_Your goal_
For the material below, return exactly the lines starting at the line containing "Image resolution: width=1022" and ending at the line containing "Open the help question-mark icon", both ends included, and no others.

_Material for the task_
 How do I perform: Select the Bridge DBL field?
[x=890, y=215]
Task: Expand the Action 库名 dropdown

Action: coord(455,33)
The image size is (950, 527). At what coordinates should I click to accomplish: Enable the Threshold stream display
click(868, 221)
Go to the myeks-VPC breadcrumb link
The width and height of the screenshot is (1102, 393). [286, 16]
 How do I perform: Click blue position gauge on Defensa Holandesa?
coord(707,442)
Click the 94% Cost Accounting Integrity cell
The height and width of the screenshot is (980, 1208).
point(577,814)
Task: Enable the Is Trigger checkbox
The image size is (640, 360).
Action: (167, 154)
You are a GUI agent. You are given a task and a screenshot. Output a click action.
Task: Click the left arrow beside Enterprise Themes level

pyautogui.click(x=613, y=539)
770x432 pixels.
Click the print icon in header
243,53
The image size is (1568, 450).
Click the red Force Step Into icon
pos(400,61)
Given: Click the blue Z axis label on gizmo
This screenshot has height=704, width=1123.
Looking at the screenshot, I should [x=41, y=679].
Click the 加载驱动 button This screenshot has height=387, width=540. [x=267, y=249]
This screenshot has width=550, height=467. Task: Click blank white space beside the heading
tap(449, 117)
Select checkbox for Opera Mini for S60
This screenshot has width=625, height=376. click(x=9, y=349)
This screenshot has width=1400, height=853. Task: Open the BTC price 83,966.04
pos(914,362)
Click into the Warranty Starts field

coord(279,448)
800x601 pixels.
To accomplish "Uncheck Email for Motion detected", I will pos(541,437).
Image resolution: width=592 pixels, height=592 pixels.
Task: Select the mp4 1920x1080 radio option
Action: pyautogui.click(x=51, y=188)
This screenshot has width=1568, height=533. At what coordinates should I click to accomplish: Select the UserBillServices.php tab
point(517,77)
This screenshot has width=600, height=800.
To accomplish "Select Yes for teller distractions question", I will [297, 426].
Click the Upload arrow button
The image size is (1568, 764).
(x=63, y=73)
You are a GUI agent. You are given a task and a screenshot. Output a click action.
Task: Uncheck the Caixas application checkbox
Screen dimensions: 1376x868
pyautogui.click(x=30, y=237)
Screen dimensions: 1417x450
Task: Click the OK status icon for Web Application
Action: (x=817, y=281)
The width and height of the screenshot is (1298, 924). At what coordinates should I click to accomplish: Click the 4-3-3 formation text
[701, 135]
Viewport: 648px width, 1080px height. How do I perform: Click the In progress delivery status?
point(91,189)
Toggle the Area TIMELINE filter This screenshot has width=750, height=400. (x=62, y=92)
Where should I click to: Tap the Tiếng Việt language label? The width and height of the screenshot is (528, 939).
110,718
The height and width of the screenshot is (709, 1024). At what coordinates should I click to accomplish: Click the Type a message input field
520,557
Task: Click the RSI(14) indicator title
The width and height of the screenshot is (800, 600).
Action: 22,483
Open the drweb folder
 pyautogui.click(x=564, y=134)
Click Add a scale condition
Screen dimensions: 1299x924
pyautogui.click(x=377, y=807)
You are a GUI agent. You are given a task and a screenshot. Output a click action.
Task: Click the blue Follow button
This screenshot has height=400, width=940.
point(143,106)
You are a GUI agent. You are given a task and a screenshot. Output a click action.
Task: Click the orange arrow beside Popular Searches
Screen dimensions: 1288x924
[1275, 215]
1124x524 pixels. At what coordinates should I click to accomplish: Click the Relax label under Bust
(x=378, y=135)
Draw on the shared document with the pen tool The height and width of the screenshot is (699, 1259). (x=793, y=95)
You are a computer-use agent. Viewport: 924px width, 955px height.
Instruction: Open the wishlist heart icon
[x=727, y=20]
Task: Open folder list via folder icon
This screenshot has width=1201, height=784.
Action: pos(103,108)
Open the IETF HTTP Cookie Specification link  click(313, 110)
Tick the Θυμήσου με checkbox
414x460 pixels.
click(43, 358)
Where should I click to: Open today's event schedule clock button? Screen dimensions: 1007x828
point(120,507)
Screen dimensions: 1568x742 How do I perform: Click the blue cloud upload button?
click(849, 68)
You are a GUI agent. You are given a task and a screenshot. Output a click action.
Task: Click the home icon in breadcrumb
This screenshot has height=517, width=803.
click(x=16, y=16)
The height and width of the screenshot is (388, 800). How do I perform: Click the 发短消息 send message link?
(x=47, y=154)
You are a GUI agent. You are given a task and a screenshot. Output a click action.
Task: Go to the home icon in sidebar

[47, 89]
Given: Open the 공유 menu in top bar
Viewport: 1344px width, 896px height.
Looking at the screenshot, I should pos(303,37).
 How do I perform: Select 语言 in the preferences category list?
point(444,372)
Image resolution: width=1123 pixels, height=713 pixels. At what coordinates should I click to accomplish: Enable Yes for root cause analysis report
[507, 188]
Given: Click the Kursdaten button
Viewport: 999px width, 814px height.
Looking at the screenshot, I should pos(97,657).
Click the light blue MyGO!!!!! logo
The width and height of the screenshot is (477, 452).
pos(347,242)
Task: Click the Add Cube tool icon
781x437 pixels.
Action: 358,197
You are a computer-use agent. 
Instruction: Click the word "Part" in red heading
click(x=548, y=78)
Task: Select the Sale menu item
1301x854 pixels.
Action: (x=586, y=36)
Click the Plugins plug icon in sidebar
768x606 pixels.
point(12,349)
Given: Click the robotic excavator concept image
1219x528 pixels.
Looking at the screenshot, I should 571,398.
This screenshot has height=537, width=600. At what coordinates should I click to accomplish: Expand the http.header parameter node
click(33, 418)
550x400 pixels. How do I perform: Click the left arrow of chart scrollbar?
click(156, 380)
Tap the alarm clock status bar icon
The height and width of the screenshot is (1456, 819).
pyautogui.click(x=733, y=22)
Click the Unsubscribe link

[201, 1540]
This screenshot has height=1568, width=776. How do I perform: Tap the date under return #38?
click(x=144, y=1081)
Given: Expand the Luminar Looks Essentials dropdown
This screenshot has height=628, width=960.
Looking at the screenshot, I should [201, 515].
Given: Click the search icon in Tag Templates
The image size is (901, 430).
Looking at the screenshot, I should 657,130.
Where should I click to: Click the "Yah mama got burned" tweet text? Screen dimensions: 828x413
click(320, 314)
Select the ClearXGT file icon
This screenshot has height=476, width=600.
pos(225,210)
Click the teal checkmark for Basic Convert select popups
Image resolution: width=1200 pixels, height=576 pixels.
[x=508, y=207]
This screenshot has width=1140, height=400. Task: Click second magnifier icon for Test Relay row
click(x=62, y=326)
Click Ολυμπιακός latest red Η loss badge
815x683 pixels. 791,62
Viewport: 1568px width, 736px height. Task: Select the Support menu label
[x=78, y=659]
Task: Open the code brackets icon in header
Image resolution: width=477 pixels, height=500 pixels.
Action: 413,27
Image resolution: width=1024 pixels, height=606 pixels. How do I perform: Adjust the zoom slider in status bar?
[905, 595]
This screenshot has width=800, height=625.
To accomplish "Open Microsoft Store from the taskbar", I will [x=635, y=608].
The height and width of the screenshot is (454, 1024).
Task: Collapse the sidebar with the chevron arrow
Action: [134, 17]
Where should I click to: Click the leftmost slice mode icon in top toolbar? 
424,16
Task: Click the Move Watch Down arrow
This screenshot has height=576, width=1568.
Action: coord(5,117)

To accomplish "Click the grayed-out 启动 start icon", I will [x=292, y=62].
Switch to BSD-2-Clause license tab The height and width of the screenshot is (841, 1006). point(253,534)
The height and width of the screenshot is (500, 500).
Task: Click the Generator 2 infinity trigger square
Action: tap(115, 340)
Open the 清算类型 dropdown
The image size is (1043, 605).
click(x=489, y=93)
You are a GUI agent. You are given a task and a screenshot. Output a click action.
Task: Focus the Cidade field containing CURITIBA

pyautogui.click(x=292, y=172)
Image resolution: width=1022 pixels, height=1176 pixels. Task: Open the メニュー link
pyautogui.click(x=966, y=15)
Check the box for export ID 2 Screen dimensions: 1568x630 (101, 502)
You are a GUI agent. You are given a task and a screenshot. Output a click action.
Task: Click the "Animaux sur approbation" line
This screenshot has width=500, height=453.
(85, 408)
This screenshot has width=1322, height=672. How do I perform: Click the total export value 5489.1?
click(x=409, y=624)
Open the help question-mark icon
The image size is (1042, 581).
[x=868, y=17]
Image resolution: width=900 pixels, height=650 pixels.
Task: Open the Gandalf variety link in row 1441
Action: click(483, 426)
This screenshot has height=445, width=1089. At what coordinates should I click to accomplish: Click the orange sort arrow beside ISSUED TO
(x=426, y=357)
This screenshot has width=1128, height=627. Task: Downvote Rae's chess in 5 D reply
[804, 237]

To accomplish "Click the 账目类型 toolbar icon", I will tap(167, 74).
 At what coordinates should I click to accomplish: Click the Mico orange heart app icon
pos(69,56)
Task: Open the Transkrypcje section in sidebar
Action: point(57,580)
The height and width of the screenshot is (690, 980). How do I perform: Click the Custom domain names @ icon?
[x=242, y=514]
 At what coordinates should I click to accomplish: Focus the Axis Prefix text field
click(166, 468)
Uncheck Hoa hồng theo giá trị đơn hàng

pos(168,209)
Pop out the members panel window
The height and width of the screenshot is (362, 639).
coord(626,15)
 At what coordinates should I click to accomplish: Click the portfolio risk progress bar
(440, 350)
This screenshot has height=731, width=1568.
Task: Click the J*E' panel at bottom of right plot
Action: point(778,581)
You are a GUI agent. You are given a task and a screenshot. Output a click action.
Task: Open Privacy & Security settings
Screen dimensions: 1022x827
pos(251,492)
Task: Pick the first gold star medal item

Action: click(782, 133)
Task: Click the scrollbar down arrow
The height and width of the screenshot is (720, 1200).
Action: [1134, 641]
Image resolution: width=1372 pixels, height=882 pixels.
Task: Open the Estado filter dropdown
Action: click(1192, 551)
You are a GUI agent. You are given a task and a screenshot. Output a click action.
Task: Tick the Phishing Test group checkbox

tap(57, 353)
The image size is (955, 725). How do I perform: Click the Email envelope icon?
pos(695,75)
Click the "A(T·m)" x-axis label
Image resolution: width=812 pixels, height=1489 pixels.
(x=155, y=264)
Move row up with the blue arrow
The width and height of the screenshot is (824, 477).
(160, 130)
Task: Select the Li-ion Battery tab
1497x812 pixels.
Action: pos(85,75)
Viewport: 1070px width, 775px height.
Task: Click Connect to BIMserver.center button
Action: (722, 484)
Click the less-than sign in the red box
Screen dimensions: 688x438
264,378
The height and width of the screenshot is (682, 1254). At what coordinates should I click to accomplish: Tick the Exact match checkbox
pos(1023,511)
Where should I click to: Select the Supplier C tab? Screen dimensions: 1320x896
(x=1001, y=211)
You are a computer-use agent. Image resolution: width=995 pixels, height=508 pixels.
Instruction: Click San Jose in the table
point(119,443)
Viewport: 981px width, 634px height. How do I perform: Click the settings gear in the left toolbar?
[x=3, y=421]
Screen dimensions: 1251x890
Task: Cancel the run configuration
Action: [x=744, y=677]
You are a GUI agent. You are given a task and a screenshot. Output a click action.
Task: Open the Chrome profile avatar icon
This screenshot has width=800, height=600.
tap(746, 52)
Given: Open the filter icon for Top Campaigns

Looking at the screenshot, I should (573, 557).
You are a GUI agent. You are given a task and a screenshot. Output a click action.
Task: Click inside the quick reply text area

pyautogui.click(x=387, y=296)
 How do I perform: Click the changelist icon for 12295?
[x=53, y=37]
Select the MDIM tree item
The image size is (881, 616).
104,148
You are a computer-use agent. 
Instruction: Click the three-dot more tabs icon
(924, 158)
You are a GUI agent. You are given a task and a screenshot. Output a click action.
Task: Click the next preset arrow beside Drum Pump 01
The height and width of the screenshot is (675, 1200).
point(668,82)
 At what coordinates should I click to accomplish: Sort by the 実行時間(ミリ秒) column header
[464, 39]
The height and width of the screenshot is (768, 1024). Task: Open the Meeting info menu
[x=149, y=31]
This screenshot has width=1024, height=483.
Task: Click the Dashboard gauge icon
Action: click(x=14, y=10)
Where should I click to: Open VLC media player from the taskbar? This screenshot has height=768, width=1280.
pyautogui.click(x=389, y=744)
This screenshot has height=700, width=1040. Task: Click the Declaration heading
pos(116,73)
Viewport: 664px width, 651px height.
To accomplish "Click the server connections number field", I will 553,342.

_Completed task_
Image resolution: width=1022 pixels, height=1176 pixels. Task: Open the メニュー link
pyautogui.click(x=966, y=15)
Check the box for export ID 2 Screen dimensions: 1568x630 (101, 502)
You are a GUI agent. You are given a task and a screenshot. Output a click action.
Task: Click the "Animaux sur approbation" line
This screenshot has width=500, height=453.
(85, 408)
This screenshot has width=1322, height=672. How do I perform: Click the total export value 5489.1?
click(x=409, y=624)
Open the help question-mark icon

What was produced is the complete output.